__Document excerpt__:

Complaints about hospital treatment and community health services have reached their highest level in eight years in Scotland, prompting claims the NHS is feeling the strain of cuts to resources and staffing.
Some 8,117 complaints were made in 2011/12, up 1,062 in the space of 12 months, official figures revealed.
It is the largest increase since NHS procedures were revised in 2005 and is the equivalent of 22 complaints being lodged every day by patients.
Of the total complaints about hospital and community care, 77%, or 6,235, related to acute services in hospitals. This marked a 20% rise when set against the 2010/11 figure of 5,217.
In addition, 60% of the total complaints were either fully or partially upheld, a 12% increase on the year before.
But there was a large decrease in the number of complaints to the Scottish Ambulance Service, down 43% in a year.
Labour said the NHS is "buckling under the pressure that the SNP is putting on it" while the Tories said staff are "clearly feeling the strain of the various cutbacks being made by the Scottish Government".
A Scottish Government spokesman said: "Previous research showed that patients were reluctant to complain.

__Dataset extract__:
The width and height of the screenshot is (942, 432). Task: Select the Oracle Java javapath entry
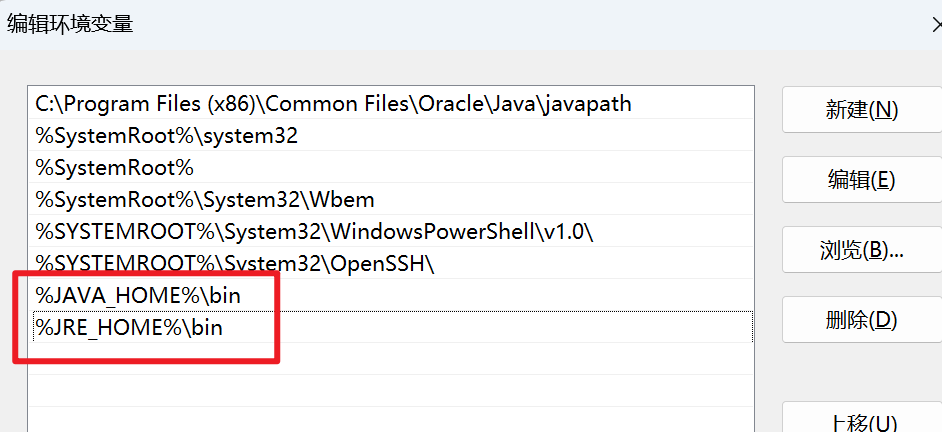pos(390,103)
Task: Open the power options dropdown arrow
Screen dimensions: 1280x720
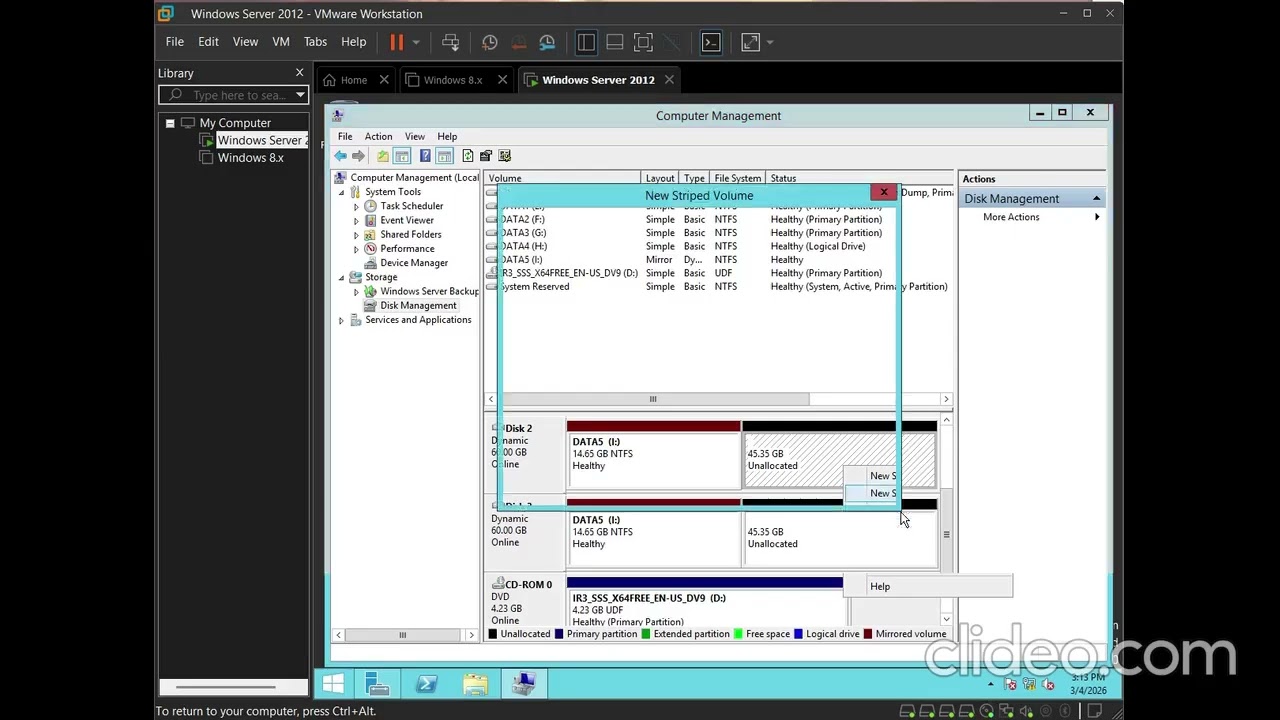Action: [x=416, y=42]
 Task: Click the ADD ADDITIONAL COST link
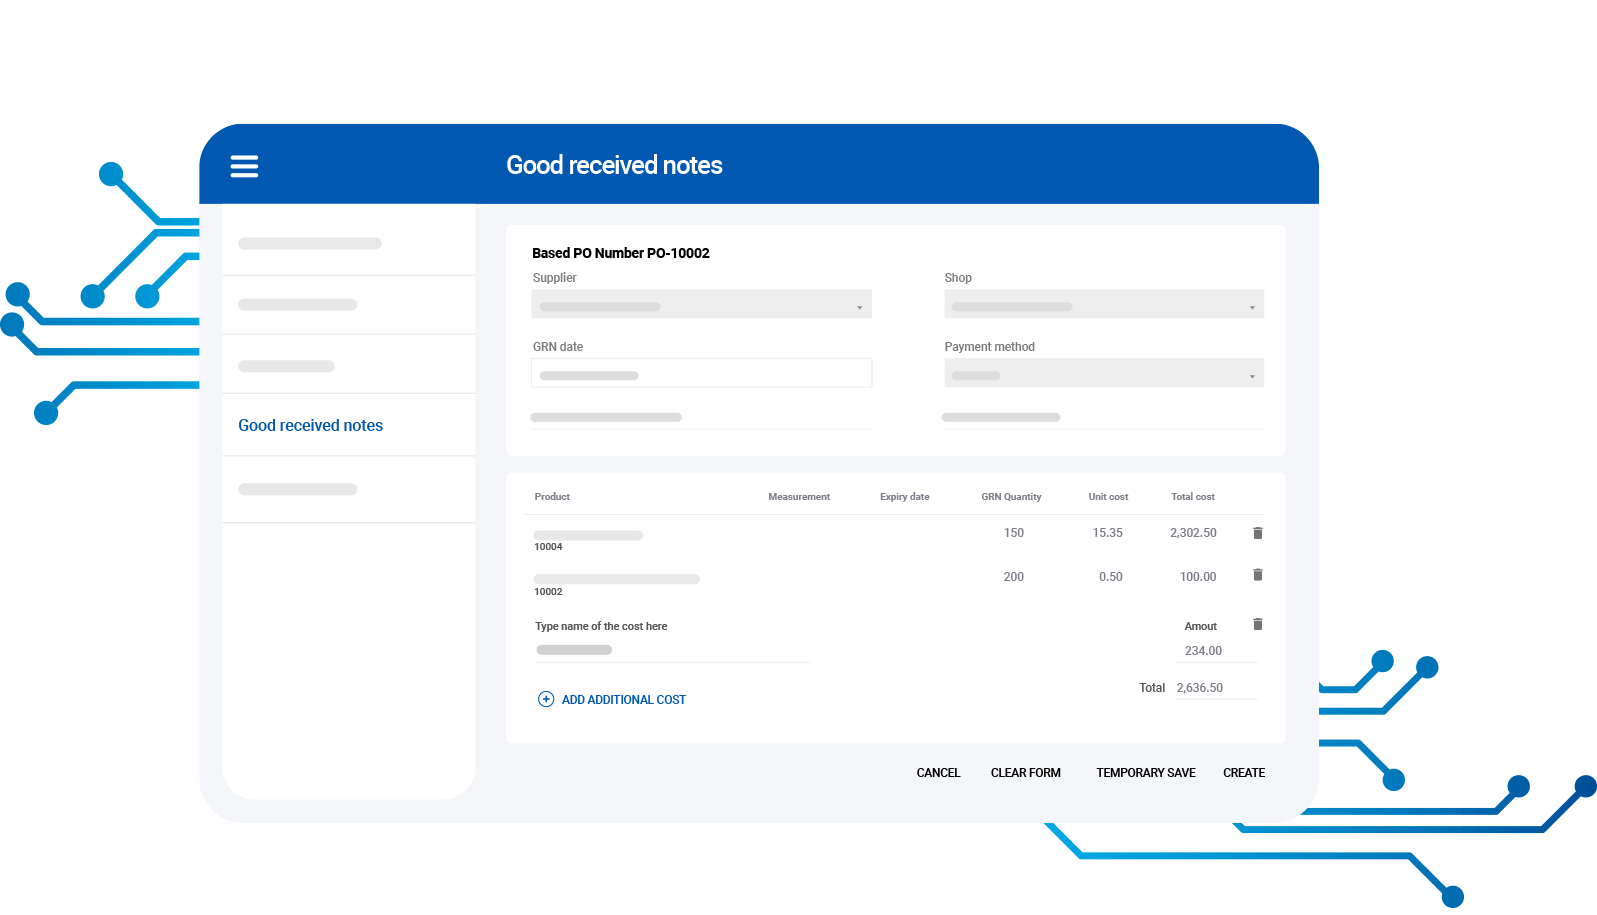pyautogui.click(x=623, y=700)
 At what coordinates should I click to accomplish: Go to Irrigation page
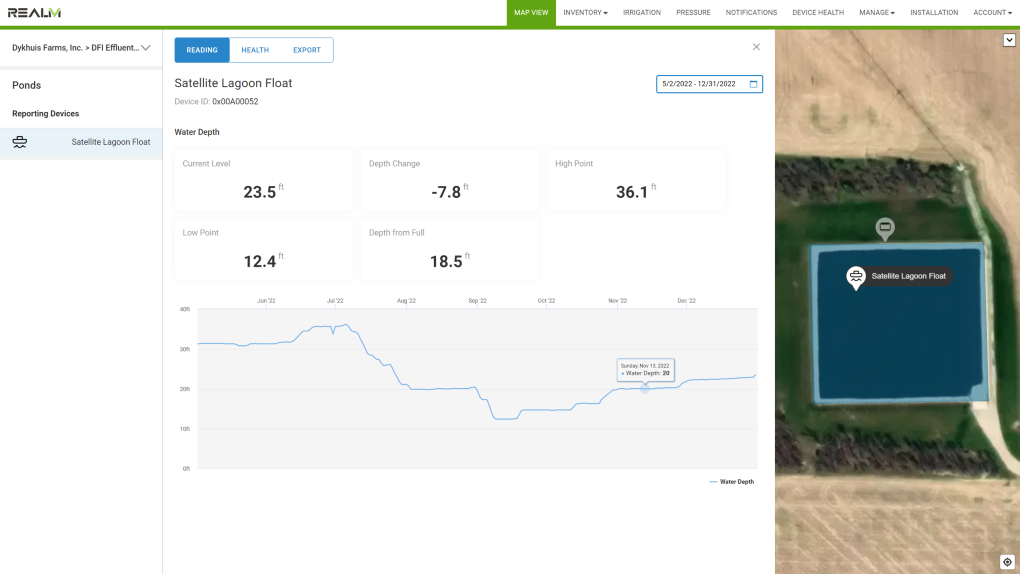tap(641, 13)
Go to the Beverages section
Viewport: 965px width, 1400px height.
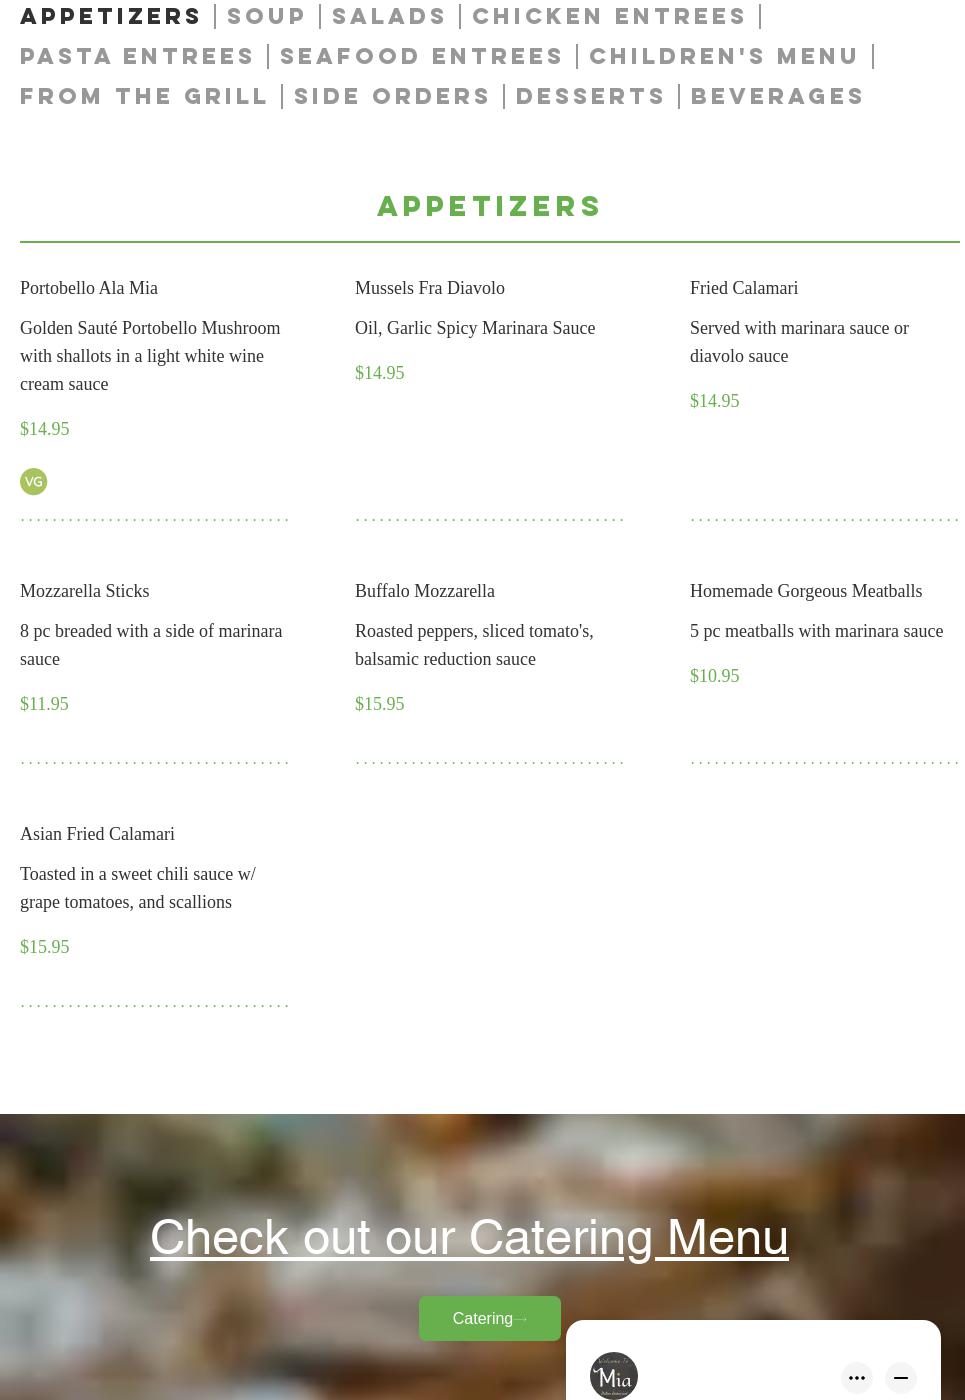(x=777, y=96)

__What is expected__:
Please write out the article on NHS complaints in Scotland again, everything from "Of the total complaints about" down to "43% in a year.", and switch "upheld" to "dismissed". Use only the article on NHS complaints in Scotland, not the lines.

__Exercise result__:
Of the total complaints about hospital and community care, 77%, or 6,235, related to acute services in hospitals. This marked a 20% rise when set against the 2010/11 figure of 5,217.
In addition, 60% of the total complaints were either fully or partially dismissed, a 12% increase on the year before.
But there was a large decrease in the number of complaints to the Scottish Ambulance Service, down 43% in a year.